Outre cet héritage inévitable, Racine commence, dans la Théhaïde et Alexandre par imiter volontairement son devancier. Il lui prend le ton raisonneur et la dialectique oratoire, ses apostrophes et ses prosopopées, les suites de répliques en deux vers, on un seul vers ou même en un demi-vers, qui procurent au dialogue une marche si rapide et si pressante, les formules énergiques, les sentences et le procédé qui consiste à isoler dans un seul vers un sens plein et concis qui frappe fortement l’esprit. À tout cela Racine renoncera vite. Il ne retiendra guère que le dialogue coupé, pour de rares scènes de son théâtre, par exemple lorsqu’il met aux prises Néron et Britannicus.

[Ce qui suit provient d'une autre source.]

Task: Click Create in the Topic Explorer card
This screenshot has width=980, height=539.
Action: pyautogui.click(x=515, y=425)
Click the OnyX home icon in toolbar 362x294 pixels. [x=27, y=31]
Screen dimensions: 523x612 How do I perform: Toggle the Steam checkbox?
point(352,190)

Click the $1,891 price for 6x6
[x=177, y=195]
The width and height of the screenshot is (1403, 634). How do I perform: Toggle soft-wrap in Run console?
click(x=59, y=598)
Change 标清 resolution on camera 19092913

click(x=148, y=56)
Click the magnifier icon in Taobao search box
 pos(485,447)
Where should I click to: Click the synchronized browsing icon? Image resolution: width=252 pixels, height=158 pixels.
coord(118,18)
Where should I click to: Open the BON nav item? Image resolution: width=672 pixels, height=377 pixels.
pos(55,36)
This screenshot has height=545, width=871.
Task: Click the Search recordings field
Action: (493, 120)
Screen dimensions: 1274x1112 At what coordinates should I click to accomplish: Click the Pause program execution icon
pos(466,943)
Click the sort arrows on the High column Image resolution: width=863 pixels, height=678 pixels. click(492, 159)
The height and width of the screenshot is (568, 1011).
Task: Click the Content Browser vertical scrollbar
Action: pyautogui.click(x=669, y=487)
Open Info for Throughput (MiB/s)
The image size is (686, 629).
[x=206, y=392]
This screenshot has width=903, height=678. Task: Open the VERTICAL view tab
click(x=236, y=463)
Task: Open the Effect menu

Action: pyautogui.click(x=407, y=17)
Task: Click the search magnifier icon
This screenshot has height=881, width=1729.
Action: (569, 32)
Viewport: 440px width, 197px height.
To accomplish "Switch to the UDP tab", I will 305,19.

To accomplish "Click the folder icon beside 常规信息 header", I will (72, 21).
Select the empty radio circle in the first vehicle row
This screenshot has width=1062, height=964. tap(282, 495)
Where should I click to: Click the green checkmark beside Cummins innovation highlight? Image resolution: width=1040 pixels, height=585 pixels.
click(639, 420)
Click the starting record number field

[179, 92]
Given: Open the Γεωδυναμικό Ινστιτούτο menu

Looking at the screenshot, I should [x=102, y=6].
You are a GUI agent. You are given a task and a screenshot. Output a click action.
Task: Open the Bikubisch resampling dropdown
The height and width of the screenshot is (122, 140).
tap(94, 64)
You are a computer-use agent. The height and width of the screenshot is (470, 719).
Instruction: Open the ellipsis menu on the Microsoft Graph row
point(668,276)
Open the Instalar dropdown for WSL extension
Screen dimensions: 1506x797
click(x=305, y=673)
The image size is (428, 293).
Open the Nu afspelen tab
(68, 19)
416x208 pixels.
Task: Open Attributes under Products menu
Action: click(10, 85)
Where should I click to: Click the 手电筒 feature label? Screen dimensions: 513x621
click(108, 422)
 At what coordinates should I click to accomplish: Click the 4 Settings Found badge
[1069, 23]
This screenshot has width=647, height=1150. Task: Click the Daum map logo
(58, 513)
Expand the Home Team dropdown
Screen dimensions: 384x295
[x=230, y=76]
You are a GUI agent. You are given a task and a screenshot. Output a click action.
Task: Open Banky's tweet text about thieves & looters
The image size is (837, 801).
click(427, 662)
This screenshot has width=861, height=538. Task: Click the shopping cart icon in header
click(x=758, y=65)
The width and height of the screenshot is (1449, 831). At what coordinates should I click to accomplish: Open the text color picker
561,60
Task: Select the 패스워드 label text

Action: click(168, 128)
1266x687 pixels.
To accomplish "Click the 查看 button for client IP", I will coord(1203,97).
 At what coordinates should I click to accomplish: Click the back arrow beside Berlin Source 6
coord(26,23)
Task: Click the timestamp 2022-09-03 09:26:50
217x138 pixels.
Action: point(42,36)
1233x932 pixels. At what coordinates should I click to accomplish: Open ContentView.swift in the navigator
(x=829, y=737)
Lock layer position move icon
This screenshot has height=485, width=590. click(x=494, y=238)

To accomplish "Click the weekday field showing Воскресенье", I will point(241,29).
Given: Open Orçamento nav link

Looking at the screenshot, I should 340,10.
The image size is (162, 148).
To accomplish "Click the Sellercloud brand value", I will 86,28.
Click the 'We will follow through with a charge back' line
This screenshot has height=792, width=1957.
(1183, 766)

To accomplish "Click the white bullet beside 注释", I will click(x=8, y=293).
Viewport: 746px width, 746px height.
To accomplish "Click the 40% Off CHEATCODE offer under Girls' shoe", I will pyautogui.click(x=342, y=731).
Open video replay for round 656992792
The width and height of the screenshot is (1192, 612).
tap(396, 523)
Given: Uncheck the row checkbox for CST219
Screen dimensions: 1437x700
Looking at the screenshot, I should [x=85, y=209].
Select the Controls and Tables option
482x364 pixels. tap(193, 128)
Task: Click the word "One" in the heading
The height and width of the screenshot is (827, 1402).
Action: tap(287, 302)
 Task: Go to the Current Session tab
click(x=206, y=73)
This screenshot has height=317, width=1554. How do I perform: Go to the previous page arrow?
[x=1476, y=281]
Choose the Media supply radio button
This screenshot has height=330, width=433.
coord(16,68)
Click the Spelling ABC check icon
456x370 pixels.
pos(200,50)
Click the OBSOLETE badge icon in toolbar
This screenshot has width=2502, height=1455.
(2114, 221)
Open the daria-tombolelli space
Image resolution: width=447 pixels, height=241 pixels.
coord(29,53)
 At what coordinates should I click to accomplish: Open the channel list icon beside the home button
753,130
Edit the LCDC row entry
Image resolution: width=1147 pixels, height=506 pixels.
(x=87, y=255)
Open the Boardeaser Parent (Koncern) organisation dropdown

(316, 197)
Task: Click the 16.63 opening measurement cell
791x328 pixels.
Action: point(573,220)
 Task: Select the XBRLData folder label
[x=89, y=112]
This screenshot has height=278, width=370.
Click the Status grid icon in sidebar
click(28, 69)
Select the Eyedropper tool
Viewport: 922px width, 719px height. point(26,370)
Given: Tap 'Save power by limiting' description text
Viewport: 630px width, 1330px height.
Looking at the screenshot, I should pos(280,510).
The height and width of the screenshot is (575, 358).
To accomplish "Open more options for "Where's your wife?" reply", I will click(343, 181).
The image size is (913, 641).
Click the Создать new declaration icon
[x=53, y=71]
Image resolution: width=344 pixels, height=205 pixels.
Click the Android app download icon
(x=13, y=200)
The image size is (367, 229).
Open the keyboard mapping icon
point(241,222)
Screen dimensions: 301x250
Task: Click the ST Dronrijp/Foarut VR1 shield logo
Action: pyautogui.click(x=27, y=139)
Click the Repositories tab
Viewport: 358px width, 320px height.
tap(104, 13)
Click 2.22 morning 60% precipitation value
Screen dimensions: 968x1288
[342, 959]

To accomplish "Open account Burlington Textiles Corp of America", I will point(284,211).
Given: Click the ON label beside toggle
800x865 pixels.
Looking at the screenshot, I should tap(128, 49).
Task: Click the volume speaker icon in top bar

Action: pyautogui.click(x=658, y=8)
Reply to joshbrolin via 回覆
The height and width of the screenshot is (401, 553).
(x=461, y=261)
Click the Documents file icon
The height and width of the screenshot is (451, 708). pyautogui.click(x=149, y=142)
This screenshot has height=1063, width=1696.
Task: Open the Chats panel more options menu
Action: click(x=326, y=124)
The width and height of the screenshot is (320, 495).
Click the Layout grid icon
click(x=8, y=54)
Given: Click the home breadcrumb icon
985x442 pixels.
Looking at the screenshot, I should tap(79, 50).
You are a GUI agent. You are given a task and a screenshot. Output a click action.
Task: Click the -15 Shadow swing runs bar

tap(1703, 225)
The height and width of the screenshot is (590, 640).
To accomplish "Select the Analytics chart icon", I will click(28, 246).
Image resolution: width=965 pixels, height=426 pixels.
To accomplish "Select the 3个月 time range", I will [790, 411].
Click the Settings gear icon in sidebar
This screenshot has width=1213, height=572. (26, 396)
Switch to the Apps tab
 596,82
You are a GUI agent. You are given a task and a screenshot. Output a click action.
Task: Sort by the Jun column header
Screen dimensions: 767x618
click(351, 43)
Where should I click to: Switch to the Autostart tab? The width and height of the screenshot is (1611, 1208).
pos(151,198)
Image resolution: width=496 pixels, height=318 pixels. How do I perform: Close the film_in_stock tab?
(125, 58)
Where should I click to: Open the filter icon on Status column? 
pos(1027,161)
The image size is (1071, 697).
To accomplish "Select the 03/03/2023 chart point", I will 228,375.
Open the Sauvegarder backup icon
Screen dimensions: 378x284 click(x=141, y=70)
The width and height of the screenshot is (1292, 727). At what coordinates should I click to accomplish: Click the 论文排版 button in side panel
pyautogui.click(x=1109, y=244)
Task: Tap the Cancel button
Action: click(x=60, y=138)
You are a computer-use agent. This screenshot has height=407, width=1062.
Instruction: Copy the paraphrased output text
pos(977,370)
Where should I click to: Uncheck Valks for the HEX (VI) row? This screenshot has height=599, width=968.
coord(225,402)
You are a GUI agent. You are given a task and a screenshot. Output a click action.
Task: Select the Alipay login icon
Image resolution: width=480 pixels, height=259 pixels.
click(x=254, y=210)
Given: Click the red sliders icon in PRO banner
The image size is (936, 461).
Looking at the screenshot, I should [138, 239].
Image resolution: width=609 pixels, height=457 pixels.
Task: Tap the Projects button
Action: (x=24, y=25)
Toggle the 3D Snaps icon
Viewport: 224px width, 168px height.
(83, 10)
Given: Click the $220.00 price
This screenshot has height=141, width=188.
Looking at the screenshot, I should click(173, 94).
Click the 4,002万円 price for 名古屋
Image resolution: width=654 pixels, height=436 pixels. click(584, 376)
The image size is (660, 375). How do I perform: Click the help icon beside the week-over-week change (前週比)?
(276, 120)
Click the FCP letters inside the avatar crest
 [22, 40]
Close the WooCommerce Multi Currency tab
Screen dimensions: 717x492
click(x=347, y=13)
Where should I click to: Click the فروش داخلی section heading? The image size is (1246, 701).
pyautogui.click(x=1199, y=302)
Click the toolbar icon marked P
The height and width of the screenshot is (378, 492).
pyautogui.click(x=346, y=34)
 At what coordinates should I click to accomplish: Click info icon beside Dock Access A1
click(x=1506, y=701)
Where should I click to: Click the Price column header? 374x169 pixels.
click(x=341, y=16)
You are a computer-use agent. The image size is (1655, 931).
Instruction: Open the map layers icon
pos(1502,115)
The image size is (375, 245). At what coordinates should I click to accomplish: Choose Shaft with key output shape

Mais la différence de nature est profonde entre Corneille et Racine. D’autre part, le style, c’est-à-dire le caractère particulier que chaque écrivain imprime à la langue commune, est ce qu’il y a de plus personnel chez tout écrivain. Aussi, dès Andromaque, Racine crée-t-il son style, en prenant conscience de lui-même par l’exercice de sa faculté maîtresse, qui est la sensibilité, comme la raison est celle de Corneille. De là, chez Racine, un style plus poétique, tandis que celui de Corneille est plutôt oratoire, car la poésie est l’expression naturelle du sentiment qui veut se communiquer, de même que l’éloquence est celle de la raison qui veut convaincre.